Harley, my 1-year-old chocolate lab/husky mix, has a digging problem. He sniffs around the yard or in his pen and goes at it like he’s digging to China. This mostly happens when he is unsupervised, which I know can be attributed to separation anxiety, but he also does it when we are out with him.
He digs next to fences, trees, fire hydrants, bushes, flowers, etc. He eats up the grass, and then digs up roots and eats them, and sometimes he just digs to dig. When he is in his 10-foot-by-10-foot pen, he digs at the corners, so I’m sure he’s looking for an escape.
We’ve been told that he needs something to occupy him to keep him from digging, but he destroys every toy he’s ever gotten. Plus, I don’t like leaving him alone with things he might swallow. It also has been suggested to put chicken wire into the holes and fill them in to discourage the digging, but I don’t know how good of an idea that is.
This is my first dog, so I’m not entirely sure how to approach it. He knows he shouldn’t do it — he puts his ears and tail down when he’s caught — but continues to do so anyway. I’d like to find a solution before our entire backyard is a mud pit. Any suggestions?
— Caitlin from Illinois
As the ol’ saying goes, “Bees gotta sting, birds gotta fly.” Well, in your case, it’s “dogs gotta dig.” I can understand your frustration about Harley’s unsolicited attempts of relandscaping your yard. As a certified professional dog trainer, I have worked with many dogs and dog guardians in similar situations, so hopefully I can provide some management and dog training tips for living in harmony.
Like all normal doggy behaviors, such as barking and chewing, digging can be seen in many — if not all — of our domestic dogs at some point or another. And like other canine species-specific traits, each personality characteristic can be more pronounced in some dogs than others; where one dog loves to chew, another loves to dig. You’ve ended up with a digger.
Why does Harley like to dig? A few reasons are:
» He hears something below ground that leads him to wanting to hunt after it.
» Harley smells something in the dirt that he’s trying to get to.
» The soil itself is cool, soft and comfortable. Digging a hole in the ground is an ingenious way to create a nice comfy space, especially for dogs who have a thick coat and might be warm.
» He is fearful of being alone or of something in his environment.
» Digging is just gosh darn fun! It sure helps provide entertainment when boredom kicks in.
The scenario you’ve described, and your own evaluation of him not wanting to be alone, leads me to suggest you find an alternate plan for when Harley needs to be left on his own. If he is indeed experiencing isolation distress, you’ll want to confirm this by consulting with a professional. An animal behaviorist, certified professional dog trainer and/or your veterinarian can all help rule out isolation distress vs. boredom behaviors.

§ **PROVIDED DATA**
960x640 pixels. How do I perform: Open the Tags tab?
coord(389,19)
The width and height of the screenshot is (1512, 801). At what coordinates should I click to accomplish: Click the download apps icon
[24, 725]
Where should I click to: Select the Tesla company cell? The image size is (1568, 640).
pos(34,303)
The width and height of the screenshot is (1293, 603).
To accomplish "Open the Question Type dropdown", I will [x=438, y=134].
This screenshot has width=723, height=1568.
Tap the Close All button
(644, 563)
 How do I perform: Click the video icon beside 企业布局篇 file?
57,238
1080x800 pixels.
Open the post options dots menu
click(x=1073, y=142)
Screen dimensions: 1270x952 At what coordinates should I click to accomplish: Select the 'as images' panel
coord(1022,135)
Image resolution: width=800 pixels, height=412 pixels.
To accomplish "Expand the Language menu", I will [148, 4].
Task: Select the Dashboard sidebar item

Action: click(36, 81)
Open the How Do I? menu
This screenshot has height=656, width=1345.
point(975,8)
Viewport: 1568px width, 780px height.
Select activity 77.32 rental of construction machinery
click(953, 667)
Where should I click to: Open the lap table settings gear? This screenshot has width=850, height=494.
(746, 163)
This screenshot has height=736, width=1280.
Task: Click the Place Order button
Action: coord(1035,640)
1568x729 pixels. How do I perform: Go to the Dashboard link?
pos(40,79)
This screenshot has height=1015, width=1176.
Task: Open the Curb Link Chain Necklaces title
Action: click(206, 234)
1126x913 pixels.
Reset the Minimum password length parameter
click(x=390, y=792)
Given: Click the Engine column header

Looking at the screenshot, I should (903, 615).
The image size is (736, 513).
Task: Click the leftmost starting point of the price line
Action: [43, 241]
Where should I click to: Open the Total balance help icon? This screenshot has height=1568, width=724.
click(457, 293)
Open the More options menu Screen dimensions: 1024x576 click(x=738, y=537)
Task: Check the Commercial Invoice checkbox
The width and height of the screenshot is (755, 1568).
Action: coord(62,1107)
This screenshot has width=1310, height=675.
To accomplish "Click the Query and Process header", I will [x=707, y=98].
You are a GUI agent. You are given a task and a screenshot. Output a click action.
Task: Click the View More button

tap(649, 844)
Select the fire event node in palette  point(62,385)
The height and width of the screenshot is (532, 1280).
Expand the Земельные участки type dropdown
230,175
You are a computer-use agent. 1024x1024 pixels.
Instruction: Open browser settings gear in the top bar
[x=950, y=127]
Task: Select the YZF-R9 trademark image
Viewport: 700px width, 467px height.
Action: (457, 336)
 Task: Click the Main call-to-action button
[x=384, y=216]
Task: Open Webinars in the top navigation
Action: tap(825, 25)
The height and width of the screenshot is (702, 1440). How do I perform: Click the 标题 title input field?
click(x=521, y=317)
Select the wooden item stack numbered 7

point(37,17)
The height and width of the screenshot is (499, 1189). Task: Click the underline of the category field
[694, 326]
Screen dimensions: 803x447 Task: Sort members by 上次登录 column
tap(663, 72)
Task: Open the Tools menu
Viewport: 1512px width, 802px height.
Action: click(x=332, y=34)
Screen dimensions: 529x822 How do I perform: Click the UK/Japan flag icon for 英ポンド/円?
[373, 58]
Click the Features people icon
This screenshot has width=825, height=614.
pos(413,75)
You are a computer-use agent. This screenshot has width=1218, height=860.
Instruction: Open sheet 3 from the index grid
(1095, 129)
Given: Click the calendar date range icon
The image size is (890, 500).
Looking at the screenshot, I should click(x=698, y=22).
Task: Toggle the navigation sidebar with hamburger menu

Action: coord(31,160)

§ **EXERCISES TO COMPLETE**
1. In the dog-digging column, what size is Harley's pen?
2. Copy the passage from the dog-digging column word for word, starting at "Harley, my 1-year-old" and ending at "out with him.".

§ **ANSWERS FOR THE TASKS**
1. 10 feet by 10 feet.

2.
Harley, my 1-year-old chocolate lab/husky mix, has a digging problem. He sniffs around the yard or in his pen and goes at it like he’s digging to China. This mostly happens when he is unsupervised, which I know can be attributed to separation anxiety, but he also does it when we are out with him.